Kenelm smiled: the jealousy was gone. Certainly not thus could any girl, even Lily, speak of one with whom, however she might love him, she was likely to fall in love.
Lily now rose up, rather slowly and wearily. “It is time to go home: aunty will be wondering what keeps me away,—come.”
They took their way towards the bridge opposite to Cromwell Lodge.
It was not for some minutes that either broke silence. Lily was the first to do so, and with one of those abrupt changes of topic which were common to the restless play of her secret thoughts.
“You have father and mother still living, Mr. Chillingly?”
“Thank Heaven, yes.”
“Which do you love the best?”
“That is scarcely a fair question. I love my mother very much; but my father and I understand each other better than—”
“I see: it is so difficult to be understood. No one understands me.”
“I think I do.”
Lily shook her head with an energetic movement of dissent.
“At least as well as a man can understand a young lady.”
“What sort of young lady is Miss Cecilia Travers?”
“Cecilia Travers! When and how did you ever hear that such a person existed?”
“That big London man whom they call Sir Thomas mentioned her name the day we dined at Braefieldville.”
“I remember,—as having been at the Court ball.”
“He said she was very handsome.”
“So she is.”
“Is she a poem too?”
“No; that never struck me.”
“Mr.

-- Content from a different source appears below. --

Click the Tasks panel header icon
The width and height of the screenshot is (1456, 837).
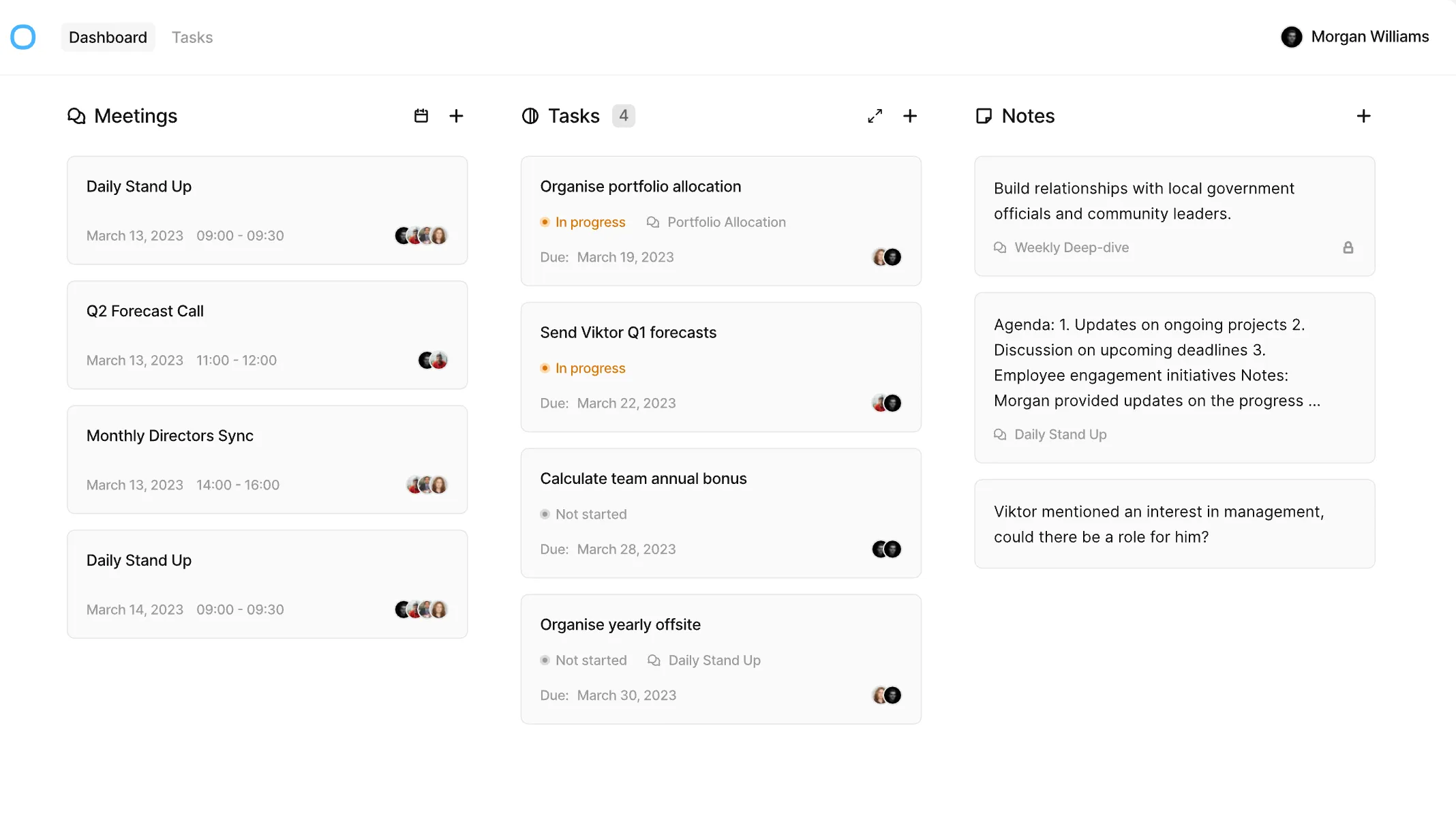pos(530,116)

Emlyn, I suppose, would call her perfectly brought up,—well educated. He would not raise his eyebrows at her as he does at me,—poor me, Cinderella!”
“Ah, Miss Mordaunt, you need not envy her. Again let me say that you could very soon educate yourself to the level of any young ladies who adorn the Court balls.”

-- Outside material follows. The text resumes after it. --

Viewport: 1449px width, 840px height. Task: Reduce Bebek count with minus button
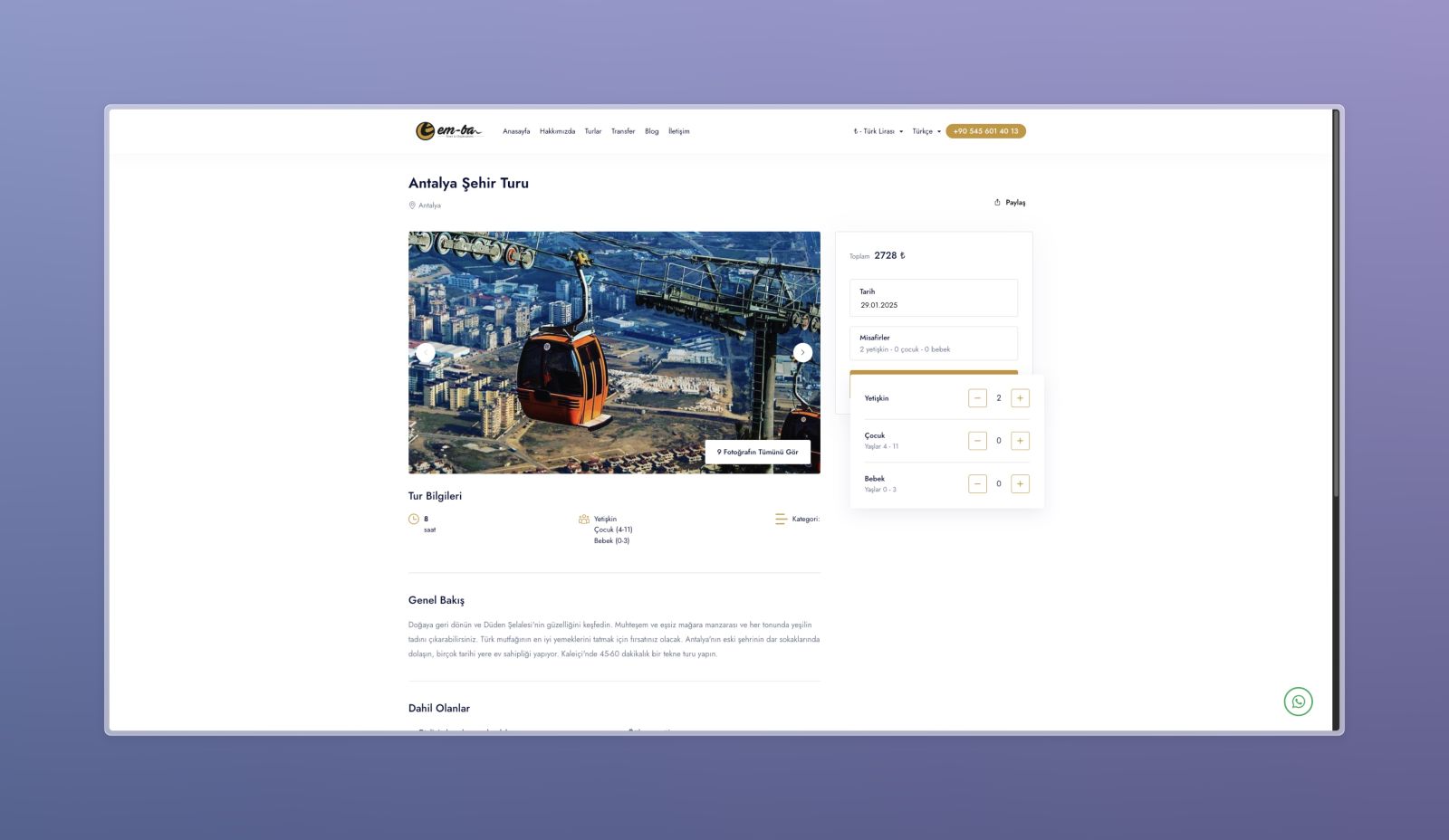(977, 484)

“Ay; but then I should not be a poem,” said Lily, with a shy, arch side-glance at his face.
They were now on the bridge, and before Kenelm could answer Lily resumed quickly, “You need not come any farther; it is out of your way.”
“I cannot be so disdainfully dismissed, Miss Mordaunt; I insist on seeing you to at least your garden gate.”
Lily made no objection and again spoke,—
“What sort of country do you live in when at home; is it like this?”
“Not so pretty; the features are larger, more hill and dale and woodland: yet there is one feature in our grounds which reminds me a little of this landscape,—a light stream, somewhat wider, indeed, than your brooklet; but here and there the banks are so like those by Cromwell Lodge that I sometimes start and fancy myself at home. I have a strange love for rivulets and all running waters, and in my foot wanderings I find myself magnetically attracted towards them.”
Lily listened with interest, and after a short pause said, with a half-suppressed sigh, “Your home is much finer than any place here, even than Braefieldville, is it not? Mrs. Braefield says your father is very rich.”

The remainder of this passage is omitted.